Gib sämtliche nachstehenden Einträge Zeile für Zeile unverändert und vollständig aus.

**Vorliegende Einträge:**
╔══
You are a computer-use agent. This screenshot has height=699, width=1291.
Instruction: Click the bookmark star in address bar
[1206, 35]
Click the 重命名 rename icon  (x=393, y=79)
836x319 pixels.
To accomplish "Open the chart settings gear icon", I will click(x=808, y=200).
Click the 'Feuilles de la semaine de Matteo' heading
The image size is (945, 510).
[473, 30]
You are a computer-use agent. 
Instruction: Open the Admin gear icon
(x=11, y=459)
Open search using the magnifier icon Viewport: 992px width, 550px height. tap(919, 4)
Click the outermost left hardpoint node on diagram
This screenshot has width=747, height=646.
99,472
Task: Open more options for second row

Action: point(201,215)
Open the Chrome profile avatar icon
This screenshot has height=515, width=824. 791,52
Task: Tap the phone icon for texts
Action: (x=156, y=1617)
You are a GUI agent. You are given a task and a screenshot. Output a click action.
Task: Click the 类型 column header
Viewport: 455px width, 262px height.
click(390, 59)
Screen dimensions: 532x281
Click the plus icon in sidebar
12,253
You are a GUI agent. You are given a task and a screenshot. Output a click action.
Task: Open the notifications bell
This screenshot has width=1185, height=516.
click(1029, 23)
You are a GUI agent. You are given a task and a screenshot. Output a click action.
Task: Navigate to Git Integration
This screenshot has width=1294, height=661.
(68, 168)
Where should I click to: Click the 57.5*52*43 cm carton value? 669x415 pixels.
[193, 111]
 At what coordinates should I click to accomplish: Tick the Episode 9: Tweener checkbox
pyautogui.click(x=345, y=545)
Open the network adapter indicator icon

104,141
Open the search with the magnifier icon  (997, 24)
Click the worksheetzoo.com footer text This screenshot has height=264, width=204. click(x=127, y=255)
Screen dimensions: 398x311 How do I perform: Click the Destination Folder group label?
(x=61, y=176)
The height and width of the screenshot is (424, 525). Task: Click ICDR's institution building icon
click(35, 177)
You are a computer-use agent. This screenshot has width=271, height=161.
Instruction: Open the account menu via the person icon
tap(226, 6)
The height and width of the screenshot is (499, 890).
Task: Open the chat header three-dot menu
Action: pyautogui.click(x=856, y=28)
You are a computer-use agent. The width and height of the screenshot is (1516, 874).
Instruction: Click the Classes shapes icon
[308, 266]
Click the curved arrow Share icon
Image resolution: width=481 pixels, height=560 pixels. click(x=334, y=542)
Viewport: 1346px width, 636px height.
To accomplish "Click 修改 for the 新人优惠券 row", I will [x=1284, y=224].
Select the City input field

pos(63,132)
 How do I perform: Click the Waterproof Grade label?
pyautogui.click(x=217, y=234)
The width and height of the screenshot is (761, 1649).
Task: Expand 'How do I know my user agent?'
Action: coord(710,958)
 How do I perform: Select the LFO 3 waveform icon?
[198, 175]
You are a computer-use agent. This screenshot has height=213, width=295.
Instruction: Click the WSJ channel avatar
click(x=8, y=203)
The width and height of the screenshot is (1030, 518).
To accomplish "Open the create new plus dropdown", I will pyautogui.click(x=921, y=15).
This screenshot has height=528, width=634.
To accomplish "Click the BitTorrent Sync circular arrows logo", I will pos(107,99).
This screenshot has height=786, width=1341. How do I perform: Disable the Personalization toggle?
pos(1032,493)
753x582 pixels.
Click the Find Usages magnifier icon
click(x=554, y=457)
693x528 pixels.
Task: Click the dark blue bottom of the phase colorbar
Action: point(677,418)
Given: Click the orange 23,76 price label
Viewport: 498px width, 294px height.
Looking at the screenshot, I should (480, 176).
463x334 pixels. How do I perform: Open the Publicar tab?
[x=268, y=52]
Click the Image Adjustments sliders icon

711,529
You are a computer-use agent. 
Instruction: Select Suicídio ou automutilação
╚══
**Antwort:**
You are a computer-use agent. This screenshot has height=699, width=1291.
Instruction: Click the bookmark star in address bar
[1206, 35]
Click the 重命名 rename icon  (x=393, y=79)
836x319 pixels.
To accomplish "Open the chart settings gear icon", I will click(x=808, y=200).
Click the 'Feuilles de la semaine de Matteo' heading
The image size is (945, 510).
[473, 30]
You are a computer-use agent. 
Instruction: Open the Admin gear icon
(x=11, y=459)
Open search using the magnifier icon Viewport: 992px width, 550px height. tap(919, 4)
Click the outermost left hardpoint node on diagram
This screenshot has width=747, height=646.
99,472
Task: Open more options for second row

Action: point(201,215)
Open the Chrome profile avatar icon
This screenshot has height=515, width=824. 791,52
Task: Tap the phone icon for texts
Action: (x=156, y=1617)
You are a GUI agent. You are given a task and a screenshot. Output a click action.
Task: Click the 类型 column header
Viewport: 455px width, 262px height.
click(390, 59)
Screen dimensions: 532x281
Click the plus icon in sidebar
12,253
You are a GUI agent. You are given a task and a screenshot. Output a click action.
Task: Open the notifications bell
This screenshot has width=1185, height=516.
click(1029, 23)
You are a GUI agent. You are given a task and a screenshot. Output a click action.
Task: Navigate to Git Integration
This screenshot has width=1294, height=661.
(68, 168)
Where should I click to: Click the 57.5*52*43 cm carton value? 669x415 pixels.
[193, 111]
 At what coordinates should I click to accomplish: Tick the Episode 9: Tweener checkbox
pyautogui.click(x=345, y=545)
Open the network adapter indicator icon

104,141
Open the search with the magnifier icon  (997, 24)
Click the worksheetzoo.com footer text This screenshot has height=264, width=204. click(x=127, y=255)
Screen dimensions: 398x311 How do I perform: Click the Destination Folder group label?
(x=61, y=176)
The height and width of the screenshot is (424, 525). Task: Click ICDR's institution building icon
click(35, 177)
You are a computer-use agent. This screenshot has width=271, height=161.
Instruction: Open the account menu via the person icon
tap(226, 6)
The height and width of the screenshot is (499, 890).
Task: Open the chat header three-dot menu
Action: pyautogui.click(x=856, y=28)
You are a computer-use agent. The width and height of the screenshot is (1516, 874).
Instruction: Click the Classes shapes icon
[308, 266]
Click the curved arrow Share icon
Image resolution: width=481 pixels, height=560 pixels. click(x=334, y=542)
Viewport: 1346px width, 636px height.
To accomplish "Click 修改 for the 新人优惠券 row", I will [x=1284, y=224].
Select the City input field

pos(63,132)
 How do I perform: Click the Waterproof Grade label?
pyautogui.click(x=217, y=234)
The width and height of the screenshot is (761, 1649).
Task: Expand 'How do I know my user agent?'
Action: coord(710,958)
 How do I perform: Select the LFO 3 waveform icon?
[198, 175]
You are a computer-use agent. This screenshot has height=213, width=295.
Instruction: Click the WSJ channel avatar
click(x=8, y=203)
The width and height of the screenshot is (1030, 518).
To accomplish "Open the create new plus dropdown", I will pyautogui.click(x=921, y=15).
This screenshot has height=528, width=634.
To accomplish "Click the BitTorrent Sync circular arrows logo", I will pos(107,99).
This screenshot has height=786, width=1341. How do I perform: Disable the Personalization toggle?
pos(1032,493)
753x582 pixels.
Click the Find Usages magnifier icon
click(x=554, y=457)
693x528 pixels.
Task: Click the dark blue bottom of the phase colorbar
Action: point(677,418)
Given: Click the orange 23,76 price label
Viewport: 498px width, 294px height.
Looking at the screenshot, I should (480, 176).
463x334 pixels. How do I perform: Open the Publicar tab?
[x=268, y=52]
Click the Image Adjustments sliders icon

711,529
You are a computer-use agent. 
Instruction: Select Suicídio ou automutilação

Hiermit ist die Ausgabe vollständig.